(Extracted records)
-- Opening Marker --

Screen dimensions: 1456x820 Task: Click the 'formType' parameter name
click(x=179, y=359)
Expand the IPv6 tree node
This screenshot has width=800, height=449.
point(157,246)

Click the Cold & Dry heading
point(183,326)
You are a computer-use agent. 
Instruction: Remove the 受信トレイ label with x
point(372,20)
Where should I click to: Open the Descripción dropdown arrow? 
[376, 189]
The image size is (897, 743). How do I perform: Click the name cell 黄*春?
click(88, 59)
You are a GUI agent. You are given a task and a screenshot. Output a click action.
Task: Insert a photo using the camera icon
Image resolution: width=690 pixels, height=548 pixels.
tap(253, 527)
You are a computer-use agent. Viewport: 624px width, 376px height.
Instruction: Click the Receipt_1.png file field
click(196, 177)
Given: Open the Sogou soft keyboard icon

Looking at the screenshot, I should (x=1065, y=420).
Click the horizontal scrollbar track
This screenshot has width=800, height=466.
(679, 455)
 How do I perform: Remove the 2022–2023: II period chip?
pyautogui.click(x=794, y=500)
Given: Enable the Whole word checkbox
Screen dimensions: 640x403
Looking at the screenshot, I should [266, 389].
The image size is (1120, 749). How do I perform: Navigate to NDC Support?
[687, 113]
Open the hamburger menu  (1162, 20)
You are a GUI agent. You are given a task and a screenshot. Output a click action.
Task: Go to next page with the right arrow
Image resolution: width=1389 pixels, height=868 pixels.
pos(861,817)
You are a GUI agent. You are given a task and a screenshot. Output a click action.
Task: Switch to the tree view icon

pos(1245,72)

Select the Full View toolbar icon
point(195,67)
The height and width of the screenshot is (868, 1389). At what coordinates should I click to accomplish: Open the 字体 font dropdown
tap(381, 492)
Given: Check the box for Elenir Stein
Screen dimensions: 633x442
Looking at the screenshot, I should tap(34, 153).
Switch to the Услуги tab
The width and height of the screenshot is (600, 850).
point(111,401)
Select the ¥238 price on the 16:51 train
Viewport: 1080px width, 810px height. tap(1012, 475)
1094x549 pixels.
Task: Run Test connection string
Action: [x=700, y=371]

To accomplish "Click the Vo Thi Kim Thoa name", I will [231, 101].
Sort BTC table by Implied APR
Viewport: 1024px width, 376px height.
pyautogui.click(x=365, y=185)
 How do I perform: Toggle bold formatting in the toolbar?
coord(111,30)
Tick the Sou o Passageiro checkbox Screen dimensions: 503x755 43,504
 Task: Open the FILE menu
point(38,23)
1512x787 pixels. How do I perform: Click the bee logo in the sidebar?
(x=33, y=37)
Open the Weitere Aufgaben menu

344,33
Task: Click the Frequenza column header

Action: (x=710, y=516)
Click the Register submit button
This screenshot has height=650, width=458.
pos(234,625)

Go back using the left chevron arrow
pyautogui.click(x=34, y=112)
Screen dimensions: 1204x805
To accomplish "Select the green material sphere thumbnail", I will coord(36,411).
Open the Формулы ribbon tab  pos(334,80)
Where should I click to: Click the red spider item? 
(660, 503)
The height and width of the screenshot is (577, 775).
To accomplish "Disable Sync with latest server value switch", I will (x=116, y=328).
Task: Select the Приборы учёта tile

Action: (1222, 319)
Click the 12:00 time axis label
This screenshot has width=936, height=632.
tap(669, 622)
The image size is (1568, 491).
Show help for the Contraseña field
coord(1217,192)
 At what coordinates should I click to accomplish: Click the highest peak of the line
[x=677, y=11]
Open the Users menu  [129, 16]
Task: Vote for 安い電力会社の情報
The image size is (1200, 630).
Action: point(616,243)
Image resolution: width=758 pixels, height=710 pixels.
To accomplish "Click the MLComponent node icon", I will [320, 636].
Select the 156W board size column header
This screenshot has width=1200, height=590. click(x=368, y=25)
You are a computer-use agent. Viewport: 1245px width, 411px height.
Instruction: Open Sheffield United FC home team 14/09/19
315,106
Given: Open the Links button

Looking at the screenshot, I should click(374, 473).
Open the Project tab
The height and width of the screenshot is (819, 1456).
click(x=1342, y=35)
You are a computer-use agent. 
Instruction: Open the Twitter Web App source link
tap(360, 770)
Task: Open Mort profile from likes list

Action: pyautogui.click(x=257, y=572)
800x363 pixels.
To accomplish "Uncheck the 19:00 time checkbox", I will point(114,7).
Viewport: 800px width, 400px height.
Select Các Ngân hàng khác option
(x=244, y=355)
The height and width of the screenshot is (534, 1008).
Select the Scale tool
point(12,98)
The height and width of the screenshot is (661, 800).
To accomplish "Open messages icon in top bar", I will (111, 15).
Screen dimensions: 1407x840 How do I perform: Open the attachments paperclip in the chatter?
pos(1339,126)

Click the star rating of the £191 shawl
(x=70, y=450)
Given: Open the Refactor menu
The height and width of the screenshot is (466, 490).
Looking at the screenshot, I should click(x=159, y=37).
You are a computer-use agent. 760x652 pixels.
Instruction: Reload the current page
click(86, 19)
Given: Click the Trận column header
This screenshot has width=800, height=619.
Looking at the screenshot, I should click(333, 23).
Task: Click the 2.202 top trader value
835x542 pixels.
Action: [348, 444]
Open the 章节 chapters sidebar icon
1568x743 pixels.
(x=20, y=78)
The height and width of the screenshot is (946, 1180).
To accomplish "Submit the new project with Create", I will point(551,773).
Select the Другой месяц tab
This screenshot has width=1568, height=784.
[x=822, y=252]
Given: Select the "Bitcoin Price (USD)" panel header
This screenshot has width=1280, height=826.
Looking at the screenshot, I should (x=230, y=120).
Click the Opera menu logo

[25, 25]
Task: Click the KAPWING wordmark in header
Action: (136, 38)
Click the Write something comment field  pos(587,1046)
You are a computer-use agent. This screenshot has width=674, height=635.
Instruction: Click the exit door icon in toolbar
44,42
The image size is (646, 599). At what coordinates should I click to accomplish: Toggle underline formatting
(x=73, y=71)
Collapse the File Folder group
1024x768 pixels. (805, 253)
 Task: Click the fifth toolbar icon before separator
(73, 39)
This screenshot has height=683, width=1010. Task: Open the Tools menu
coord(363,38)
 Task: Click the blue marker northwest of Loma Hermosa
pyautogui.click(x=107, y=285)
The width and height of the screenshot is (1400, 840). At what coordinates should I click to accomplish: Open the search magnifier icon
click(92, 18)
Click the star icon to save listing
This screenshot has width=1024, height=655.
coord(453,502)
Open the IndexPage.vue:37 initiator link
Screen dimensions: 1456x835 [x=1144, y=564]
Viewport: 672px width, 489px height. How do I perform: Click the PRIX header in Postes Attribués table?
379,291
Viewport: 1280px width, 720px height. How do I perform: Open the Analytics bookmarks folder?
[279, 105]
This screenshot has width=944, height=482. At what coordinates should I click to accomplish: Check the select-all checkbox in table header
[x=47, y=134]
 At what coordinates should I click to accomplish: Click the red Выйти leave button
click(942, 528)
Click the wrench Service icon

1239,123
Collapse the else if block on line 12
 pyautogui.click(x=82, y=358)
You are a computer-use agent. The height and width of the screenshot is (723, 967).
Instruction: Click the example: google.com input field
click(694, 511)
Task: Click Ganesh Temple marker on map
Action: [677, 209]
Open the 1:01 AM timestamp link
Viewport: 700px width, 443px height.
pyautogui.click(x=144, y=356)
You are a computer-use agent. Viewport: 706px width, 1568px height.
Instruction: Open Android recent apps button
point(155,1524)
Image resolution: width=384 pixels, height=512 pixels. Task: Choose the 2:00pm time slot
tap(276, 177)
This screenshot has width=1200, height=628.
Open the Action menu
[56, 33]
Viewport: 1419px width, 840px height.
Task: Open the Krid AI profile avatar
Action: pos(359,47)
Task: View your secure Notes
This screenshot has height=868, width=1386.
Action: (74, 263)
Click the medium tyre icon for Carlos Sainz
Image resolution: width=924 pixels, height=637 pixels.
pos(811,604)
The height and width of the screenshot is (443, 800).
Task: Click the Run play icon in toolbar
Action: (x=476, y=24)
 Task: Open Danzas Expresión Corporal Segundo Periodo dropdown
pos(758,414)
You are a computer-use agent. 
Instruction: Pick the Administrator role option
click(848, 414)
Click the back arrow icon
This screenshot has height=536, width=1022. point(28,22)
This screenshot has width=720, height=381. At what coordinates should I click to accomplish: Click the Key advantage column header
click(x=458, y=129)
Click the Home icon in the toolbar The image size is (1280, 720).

-- Closing Marker --

* PROBLEM STATEMENT *
Look for the word "node". Copy out every line of the data that has it.

* RESPONSE TO THIS TASK *
Expand the IPv6 tree node
To accomplish "Click the MLComponent node icon", I will [320, 636].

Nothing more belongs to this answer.